Gifts and cards and an abundance of memories. Blissful exhaustion. Face cracked from smiling. We lazed around most of Saturday then a car took us to the dawters pub where we mingled with the locals, nibbled on dry roasted nuts and then drove back to the Cherry Blossom house. The dawter made her pasta and eleven of us sat round a table for six on garden benches and bean bags we laughed so hard veins strained and bladders spilled. Then, when the sun came up, I prepared breakfast for 2 vegans, and 8 omnivores.
Those that left for America and Sweden missed out on delicious mushrooms, and the best scrambled eggs this side of Bill Grangers caff in Sydney, those that left for the West Country and Wales, missed out on delicious smoked salmon, cream cheese and bagels, those that left for Wiltshire and Herefordshire missed out on the tidying up. The gathering together of all our things, plumping the cushions, dishes in the washer, chairs back in their place, the alarm set, 30 seconds wait, then the key hidden behind the dustbins, and we were gone.

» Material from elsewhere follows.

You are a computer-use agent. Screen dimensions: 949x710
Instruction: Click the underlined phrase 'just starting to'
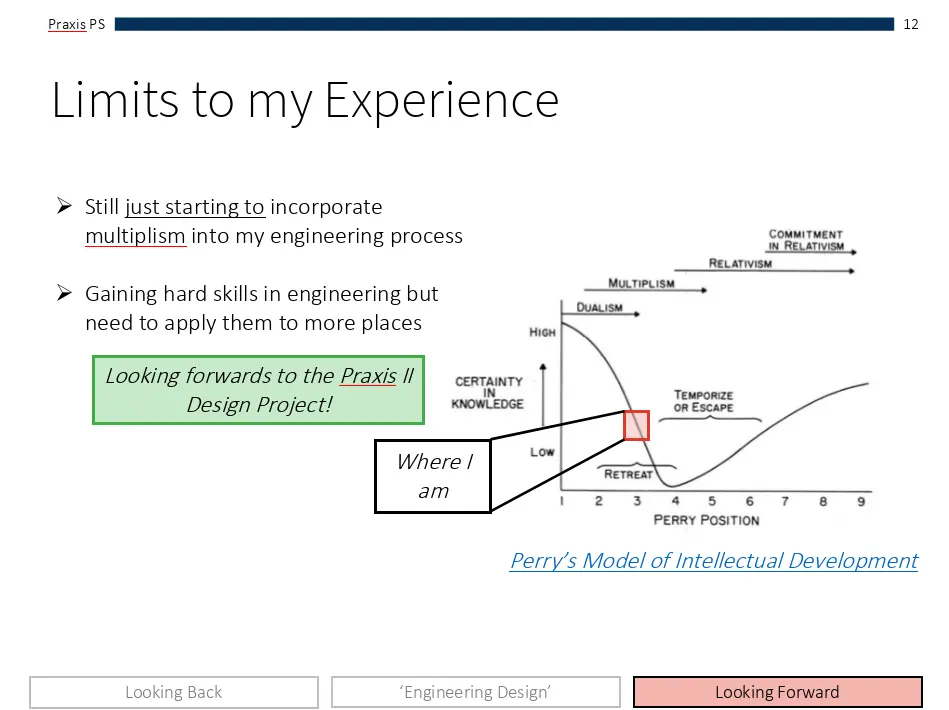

Then another taxi took me and him and her and her Godma to London bridge with our bags of gifts and booze, flowers and ribbons. 15.34 on time took us to Tunbridge Wells where our next door neighbour turned up to take us home. More flowers and bottles of mirth planted outside the door, as the old git lost his key down the inside of his jacket and we had to use the spare key hidden where nobody can ever remember.
And then the unpacking, the cards put in a bag and the presents put in their rightful place, Tulips in one jug, Lilies in another, Daffodils on the table and a pink Primula left as a gift, a huge bunch of Roses that had been sent from America put in our cracked wedding vase and placed in front of the fireplace, a box of bulbs to plant, sent from Devon and from an artist cousin in Sussex, a hand penned picture of me to frame that makes me look like I’m 28 not the old crone I am.

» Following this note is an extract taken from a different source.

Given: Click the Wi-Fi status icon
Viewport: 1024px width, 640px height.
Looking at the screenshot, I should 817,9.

It feels utterly indulgent to even write about this, ridiculously self absorbed, but normality will return and I will become my old Ashkenazy self, all doom, gloom and culturally obsessed. The dawter will go back to her normal life, the ‘oosbind will start to mend things and prune, and I will start my 71st year with a spring in my step, although after all that Prosecco, my spring is more of a slump and my step more of a limp.
But I am alive and flattered, and reminded that when I die all the ones, still alive, will turn up for a shindig, a booze up and a communal hug completed by a ridiculously wild celebration of life.
What a way to go.

2 thoughts on “Three Score Years and Ten.”

  1. Belated happy birthday Jeni.
    A weekend full of love and joy.
    Thank you for sharing with us.
    In a world that at times feels unjust and cruel we have these cracks of pure joy.
    As Leonard Cohen said where there is a crack the light can shine through (quoted slightly better than that!)
    Sent with love
    June xx

  2. Mazel tov Jeni dear! Are you actually 70 as you really dont look it!
    I wish you many happy and healthy years to come! May all your wishes come true.